Die Sequenz von Protein III verschlüsselt eine putative Ribose-5-Phosphat-Isomerase. Es ist bekannt, daß die Ribose-5-Phosphat-Isomerase im Tier am Pentosephosphat-Cyclus beteiligt ist, der in Pflanzen jedoch in den Chloroplasten abläuft (Michal, 1999). Es ist mittels einschlägiger Programme keine eindeutige Vorhersage möglich, ob das detektierte Protein III in Chloroplasten oder Mitochondrien lokalisiert sein könnte. Eine Homologiesuche für die Sequenz von Protein III ergibt die höchsten Homologien zu Sequenzen von Ribose-5-Phosphat-Isomerasen (keine putativen) aus Bakterien. Es ist also nicht bekannt, welche Funktionen die putative Ribose-5-Phosphat-Isomerase in A. thaliana hat und wo sie lokalisiert ist.

Protein III hat wahrscheinlich im in vivo Bindungstest mit dem Two-Hybrid-System als falsch positiver Klon eine Interaktion vorgetäuscht. Diese konnte nicht im GST-Pull-Down-Assay bestätigt werden. Diese putative Ribose-5-Phosphat-Isomerase in A. thaliana könnte also in den Chloroplasten lokalisiert sein und somit in der natürlichen Umgebung nicht mit einem mitochondrialen pflanzlichen PBR-homologen Protein in Berührung kommen.
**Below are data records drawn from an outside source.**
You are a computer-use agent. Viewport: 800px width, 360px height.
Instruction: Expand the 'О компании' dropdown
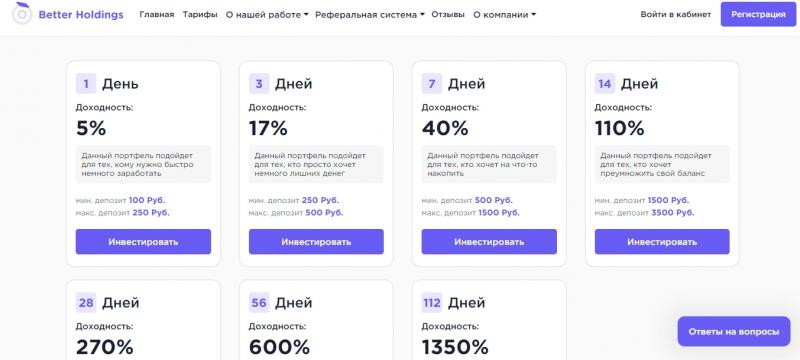pyautogui.click(x=505, y=15)
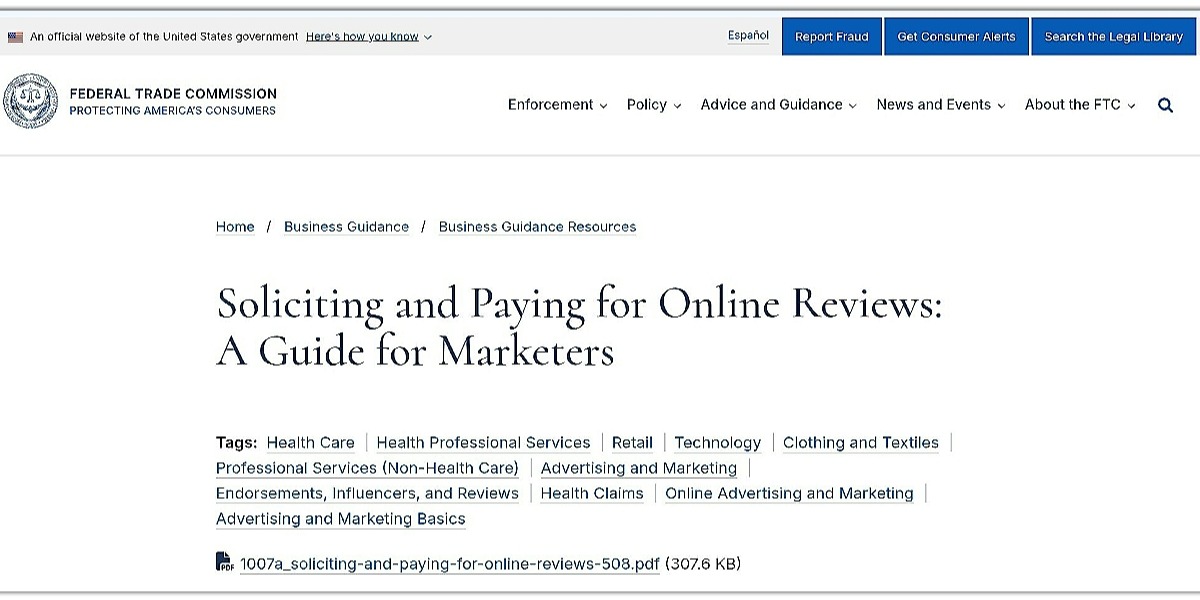Download the soliciting-and-paying-for-online-reviews PDF
Image resolution: width=1200 pixels, height=600 pixels.
(x=449, y=564)

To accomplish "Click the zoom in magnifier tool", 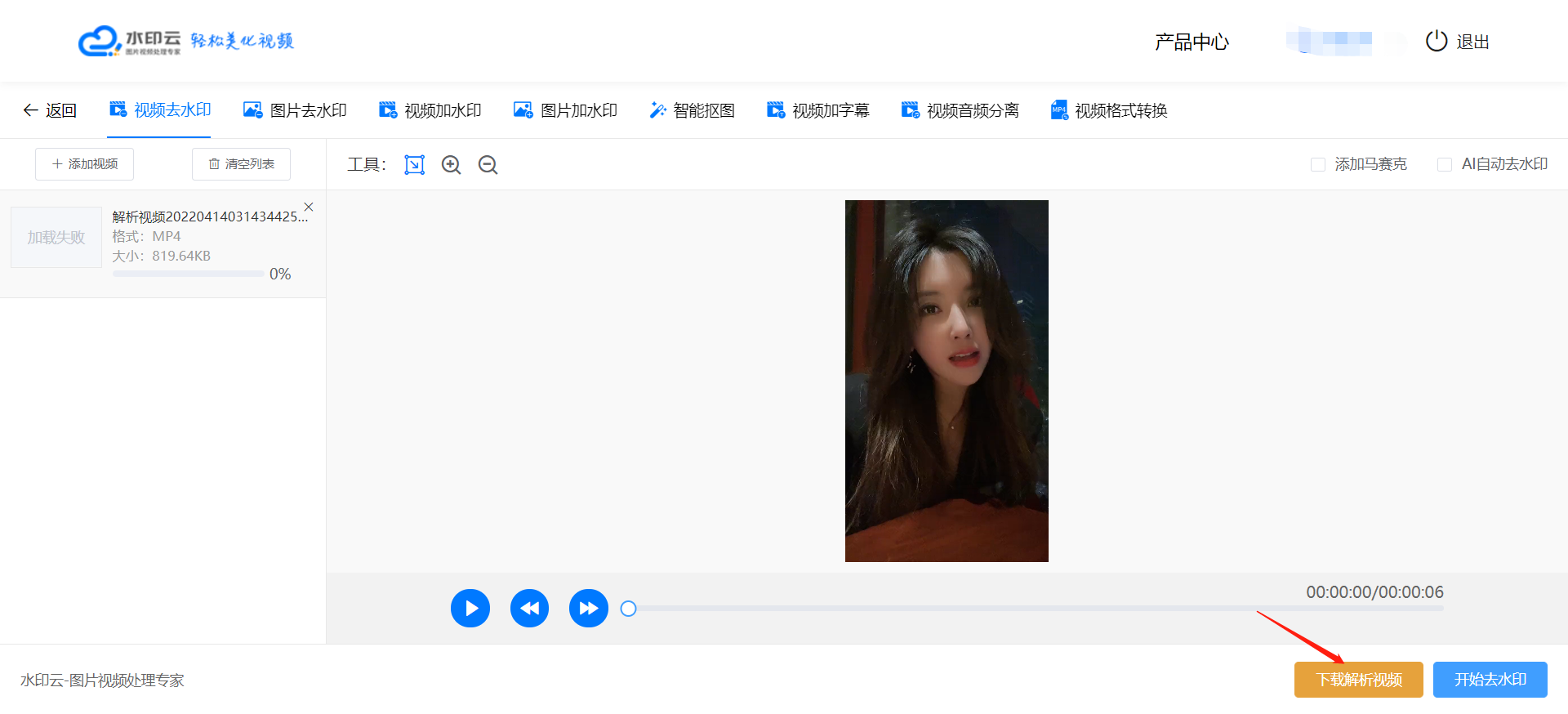I will coord(451,165).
Durch das Fehlen des Kompartimentes Chloroplast in der Hefe konnte es hier zu einer Bindung kommen, die in der Pflanze nicht möglich wäre. Die Lokalisation des pflanzlichen PBR-homologen Proteins konnte durch folgende Arbeiten gezeigt werden:

◦ Der GST-Pull-Down Assay wurde mit einer löslichen Mitochondrienfraktion durchgeführt. Es konnte jeweils eine Interaktion des pflanzlichen PBR-homologen Proteins aus der löslichen Mitochondrienfraktion gezeigt werden. Weiterhin konnte das pflanzliche PBR-homologe Protein in einer reinen Mitochondrienpräparation mittels Antikörper detektiert werden (Abb. 18).

◦ Die Aufnahme- und Bindungsstudien wurden mit isolierten Mitochondrien durchgeführt. Diese funktionellen Untersuchungen erbrachten Ergebnisse für ein pflanzliches PBR-homologes Protein in Mitochondrien.

◦ Durch einen Two-Hybrid-Interaktionstest wurde eine Interaktion der PPOX II mit dem pflanzlichen PBR-homologen Protein aus A. thaliana gezeigt (mündliche Mitteilung B.

Grimm). Translokalisierungsstudien und immunologische Analysen bewiesen einen Transport der PPOX II in die Mitochondrien von Nicotiana tabacum (Lermontova et al., 1997).

◦ Photoaffinitätsmarkierungen von Mitochondrien mit [³H]Flunitrazepam detektierten ein 30 kDa Protein und etwas schwächer ein 18 kDa Protein, welches aufgrund der Bindung des Benzodiazepines Flunitrazepam und der entsprechenden Größe das pflanzliche PBR-homologe Protein sein müßte (Lindemann et al., 2000).